As manadas de gente viram estatísticas, ano após ano. 2013 significa apenas um número, tão somente mais um registro, numa repetição repulsiva de incompetência, desmandos, improbidades, descalabros, escândalos, corrupções, desgovernos. E muitas mortes de inocentes. Arrastados pelas encostas, pelas águas, pelas árvores, pelas balas perdidas ou achadas, pelas epidemias ou pelas doenças comuns, pelos hospitais sem plantonistas, pelo atendimento precário em qualquer lugar, pela covardia, pelo descompromisso, pela desesperança.
Mas nenhum dos óbitos soa importante. Sem ressonância, mínima repercussão. O tempo se incumbe de relegá-los ao esquecimento até o ciclo se renovar e procurar os alvos da vez. Nomes famosos só nas manchetes, nas declarações inócuas, nas desculpas esfarrapadas. Sobrenomes de peso constam nas listas apenas quando o acaso se equivoca. Raríssimo encontrá-los como vítimas nas páginas abomináveis das ocorrências policiais, das enchentes, dos desmoronamentos. Os acidentes da natureza e a insegurança nossa de cada dia possuem um padrão peculiar de opção.

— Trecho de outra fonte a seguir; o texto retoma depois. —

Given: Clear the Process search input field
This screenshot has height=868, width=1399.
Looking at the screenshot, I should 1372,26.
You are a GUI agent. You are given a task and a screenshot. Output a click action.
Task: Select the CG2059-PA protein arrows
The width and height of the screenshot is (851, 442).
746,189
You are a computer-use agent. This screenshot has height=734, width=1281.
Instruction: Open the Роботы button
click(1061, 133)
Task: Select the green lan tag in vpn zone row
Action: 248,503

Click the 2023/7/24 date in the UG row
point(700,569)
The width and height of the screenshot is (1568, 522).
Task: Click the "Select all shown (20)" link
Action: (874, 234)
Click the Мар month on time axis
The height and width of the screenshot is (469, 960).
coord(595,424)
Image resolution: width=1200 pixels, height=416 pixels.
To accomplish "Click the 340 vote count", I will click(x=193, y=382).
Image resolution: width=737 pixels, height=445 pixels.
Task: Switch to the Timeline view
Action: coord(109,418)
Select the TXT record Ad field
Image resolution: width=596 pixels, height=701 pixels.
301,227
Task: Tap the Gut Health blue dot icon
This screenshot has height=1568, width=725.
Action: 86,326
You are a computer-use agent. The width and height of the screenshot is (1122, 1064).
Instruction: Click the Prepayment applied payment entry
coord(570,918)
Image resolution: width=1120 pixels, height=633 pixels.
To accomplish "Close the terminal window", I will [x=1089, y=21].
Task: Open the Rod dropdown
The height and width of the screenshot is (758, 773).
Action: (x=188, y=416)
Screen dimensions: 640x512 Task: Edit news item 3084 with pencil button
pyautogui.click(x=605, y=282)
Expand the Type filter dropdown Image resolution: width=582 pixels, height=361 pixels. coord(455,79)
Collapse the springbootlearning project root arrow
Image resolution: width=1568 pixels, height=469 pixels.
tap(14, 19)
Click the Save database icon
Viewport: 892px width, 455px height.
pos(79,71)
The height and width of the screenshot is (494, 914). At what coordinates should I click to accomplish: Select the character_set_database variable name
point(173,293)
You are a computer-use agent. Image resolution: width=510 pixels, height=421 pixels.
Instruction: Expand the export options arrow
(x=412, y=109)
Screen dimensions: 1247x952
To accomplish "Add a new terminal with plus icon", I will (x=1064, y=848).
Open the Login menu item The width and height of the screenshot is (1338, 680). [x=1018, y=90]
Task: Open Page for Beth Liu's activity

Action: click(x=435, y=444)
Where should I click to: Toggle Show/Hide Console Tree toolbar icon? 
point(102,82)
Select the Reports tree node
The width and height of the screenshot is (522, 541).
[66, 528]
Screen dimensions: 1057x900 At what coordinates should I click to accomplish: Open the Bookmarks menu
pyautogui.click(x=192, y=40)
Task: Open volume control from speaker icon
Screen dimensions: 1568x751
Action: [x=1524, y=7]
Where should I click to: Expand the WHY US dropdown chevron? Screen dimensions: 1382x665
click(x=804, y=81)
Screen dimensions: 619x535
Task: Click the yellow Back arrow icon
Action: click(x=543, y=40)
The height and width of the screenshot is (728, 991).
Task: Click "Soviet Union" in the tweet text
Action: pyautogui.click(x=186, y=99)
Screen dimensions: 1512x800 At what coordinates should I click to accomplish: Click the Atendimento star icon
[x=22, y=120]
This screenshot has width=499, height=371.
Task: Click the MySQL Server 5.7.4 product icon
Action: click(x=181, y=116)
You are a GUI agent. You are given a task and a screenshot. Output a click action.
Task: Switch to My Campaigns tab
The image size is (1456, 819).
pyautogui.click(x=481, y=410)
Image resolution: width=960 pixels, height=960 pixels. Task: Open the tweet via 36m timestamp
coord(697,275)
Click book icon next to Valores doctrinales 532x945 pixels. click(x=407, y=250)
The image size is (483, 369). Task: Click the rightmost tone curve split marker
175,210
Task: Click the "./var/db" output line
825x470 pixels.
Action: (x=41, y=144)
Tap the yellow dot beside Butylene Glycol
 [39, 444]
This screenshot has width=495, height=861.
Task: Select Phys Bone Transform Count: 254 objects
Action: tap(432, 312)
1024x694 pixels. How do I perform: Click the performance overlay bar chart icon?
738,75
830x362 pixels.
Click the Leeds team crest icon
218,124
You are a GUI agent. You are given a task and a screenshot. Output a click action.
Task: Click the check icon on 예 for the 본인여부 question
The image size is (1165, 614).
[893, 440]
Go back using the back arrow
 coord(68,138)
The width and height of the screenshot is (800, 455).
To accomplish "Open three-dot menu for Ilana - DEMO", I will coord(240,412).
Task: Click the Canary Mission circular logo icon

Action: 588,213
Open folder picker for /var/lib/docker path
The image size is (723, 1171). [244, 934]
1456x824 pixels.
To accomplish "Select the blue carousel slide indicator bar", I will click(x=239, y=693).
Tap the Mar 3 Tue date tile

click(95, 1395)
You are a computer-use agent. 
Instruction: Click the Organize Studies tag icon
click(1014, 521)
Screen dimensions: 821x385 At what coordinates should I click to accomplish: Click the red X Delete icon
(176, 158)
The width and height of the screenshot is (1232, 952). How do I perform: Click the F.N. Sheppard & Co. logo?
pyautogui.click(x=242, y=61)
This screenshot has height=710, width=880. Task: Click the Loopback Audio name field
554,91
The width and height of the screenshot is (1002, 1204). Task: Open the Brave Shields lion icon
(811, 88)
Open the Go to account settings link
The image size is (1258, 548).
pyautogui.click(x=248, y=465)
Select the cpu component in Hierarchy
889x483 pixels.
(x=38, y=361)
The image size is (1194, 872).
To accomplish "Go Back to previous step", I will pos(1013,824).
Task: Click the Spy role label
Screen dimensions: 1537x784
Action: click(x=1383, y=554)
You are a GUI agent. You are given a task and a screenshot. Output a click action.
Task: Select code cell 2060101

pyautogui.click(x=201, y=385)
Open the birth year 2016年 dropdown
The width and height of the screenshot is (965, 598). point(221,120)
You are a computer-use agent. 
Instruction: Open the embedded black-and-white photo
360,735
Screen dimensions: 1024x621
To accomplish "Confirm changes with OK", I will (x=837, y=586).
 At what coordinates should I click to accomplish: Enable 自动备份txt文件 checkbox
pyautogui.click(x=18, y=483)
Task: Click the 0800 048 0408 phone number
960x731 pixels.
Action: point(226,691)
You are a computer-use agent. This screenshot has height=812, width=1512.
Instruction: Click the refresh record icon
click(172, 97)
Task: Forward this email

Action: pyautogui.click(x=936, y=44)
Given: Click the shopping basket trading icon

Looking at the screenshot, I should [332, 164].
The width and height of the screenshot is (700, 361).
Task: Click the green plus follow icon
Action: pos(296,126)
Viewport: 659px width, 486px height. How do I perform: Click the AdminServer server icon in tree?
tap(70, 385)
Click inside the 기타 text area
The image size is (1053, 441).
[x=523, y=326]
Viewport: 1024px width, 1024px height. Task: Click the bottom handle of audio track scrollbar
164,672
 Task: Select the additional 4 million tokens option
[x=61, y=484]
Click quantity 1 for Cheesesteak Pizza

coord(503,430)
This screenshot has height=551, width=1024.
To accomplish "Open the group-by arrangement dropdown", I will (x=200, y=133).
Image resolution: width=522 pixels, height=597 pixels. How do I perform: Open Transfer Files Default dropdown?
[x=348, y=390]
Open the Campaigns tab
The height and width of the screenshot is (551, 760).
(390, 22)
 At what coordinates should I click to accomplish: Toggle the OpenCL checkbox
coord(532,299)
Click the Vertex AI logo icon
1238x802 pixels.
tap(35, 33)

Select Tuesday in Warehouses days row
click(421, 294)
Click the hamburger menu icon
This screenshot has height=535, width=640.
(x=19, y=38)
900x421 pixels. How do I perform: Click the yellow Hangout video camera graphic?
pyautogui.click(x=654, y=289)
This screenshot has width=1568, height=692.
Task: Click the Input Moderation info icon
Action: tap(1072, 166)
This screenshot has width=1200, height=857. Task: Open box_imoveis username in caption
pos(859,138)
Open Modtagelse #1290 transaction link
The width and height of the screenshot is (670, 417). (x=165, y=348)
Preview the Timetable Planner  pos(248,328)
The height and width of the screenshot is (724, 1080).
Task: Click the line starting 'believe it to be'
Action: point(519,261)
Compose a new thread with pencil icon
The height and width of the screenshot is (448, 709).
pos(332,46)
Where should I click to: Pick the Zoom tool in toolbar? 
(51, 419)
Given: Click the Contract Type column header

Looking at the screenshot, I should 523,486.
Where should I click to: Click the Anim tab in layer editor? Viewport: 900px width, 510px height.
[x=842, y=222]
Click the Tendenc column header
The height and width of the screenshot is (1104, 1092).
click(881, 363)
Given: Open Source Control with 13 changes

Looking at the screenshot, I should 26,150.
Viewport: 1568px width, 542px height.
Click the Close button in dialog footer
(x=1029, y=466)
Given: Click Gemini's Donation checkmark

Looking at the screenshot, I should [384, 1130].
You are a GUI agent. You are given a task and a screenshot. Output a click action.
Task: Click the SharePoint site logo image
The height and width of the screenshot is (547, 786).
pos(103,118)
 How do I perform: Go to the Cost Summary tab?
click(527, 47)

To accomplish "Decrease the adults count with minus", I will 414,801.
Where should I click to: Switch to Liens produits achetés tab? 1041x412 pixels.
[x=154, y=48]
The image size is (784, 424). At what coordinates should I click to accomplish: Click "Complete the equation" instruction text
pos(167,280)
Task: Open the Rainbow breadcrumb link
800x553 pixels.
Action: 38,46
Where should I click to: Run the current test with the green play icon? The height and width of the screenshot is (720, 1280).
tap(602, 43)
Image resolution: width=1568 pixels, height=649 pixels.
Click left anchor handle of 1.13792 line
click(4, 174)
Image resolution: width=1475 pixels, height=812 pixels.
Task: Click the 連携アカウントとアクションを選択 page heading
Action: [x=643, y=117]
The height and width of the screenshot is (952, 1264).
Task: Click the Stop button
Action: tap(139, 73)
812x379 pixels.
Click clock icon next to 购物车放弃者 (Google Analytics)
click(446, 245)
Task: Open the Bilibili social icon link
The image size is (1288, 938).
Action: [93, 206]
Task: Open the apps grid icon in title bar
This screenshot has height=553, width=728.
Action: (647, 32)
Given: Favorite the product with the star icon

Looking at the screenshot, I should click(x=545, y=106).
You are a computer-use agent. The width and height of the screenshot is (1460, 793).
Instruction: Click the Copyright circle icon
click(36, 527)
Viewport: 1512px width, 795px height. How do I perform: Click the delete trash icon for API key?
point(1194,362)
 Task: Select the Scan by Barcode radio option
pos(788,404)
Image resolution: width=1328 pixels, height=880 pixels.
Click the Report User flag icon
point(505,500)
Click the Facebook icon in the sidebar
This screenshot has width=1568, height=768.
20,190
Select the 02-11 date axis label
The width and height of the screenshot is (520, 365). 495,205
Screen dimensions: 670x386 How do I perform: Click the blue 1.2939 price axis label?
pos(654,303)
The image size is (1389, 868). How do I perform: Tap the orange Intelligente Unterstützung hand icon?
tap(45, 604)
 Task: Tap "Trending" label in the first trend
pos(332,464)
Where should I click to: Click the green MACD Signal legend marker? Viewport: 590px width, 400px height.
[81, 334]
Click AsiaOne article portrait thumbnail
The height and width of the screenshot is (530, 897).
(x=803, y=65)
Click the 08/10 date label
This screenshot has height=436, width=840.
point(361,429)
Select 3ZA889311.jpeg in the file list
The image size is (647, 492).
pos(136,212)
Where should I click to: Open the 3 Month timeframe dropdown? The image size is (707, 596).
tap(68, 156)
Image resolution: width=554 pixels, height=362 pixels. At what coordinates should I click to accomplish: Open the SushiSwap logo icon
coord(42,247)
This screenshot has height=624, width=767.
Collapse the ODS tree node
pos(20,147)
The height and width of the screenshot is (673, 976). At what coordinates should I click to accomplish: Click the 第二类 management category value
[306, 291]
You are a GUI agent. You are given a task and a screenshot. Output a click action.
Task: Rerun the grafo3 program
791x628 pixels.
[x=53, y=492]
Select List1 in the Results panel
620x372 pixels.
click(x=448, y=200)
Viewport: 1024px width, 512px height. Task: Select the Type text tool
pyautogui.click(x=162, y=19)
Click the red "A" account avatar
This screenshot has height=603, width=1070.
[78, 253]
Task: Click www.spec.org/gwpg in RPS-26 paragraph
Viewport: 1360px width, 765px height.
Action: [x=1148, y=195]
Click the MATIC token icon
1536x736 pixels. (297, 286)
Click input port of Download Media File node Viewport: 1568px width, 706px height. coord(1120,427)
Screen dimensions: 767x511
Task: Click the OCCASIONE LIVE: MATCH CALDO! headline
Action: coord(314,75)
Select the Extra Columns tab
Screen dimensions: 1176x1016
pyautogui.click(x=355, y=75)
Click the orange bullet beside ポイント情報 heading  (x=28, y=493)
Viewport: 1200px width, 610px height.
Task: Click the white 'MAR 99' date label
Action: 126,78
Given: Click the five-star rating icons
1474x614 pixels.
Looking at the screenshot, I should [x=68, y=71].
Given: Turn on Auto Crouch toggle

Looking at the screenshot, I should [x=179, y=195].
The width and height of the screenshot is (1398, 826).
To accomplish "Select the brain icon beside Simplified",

Enquanto isso, vida que segue. O povo, os incautos, os martirizados, esses acordam a cada dia, giram o tambor e apertam o gatilho, numa roleta mais carioca do que russa. O resto fica por conta do Grande Arquiteto do Universo. O problema é que Ele anda bastante ocupado com as mazelas desse orbe conflituoso, desigual e injusto. Um dia Ele se cansa e os Maias de plantão acertam uma previsão. Até lá, um solidário de origem pobre e de coração nobre vai ajudando a deixar a vida nos levar. Canta aí, Zeca.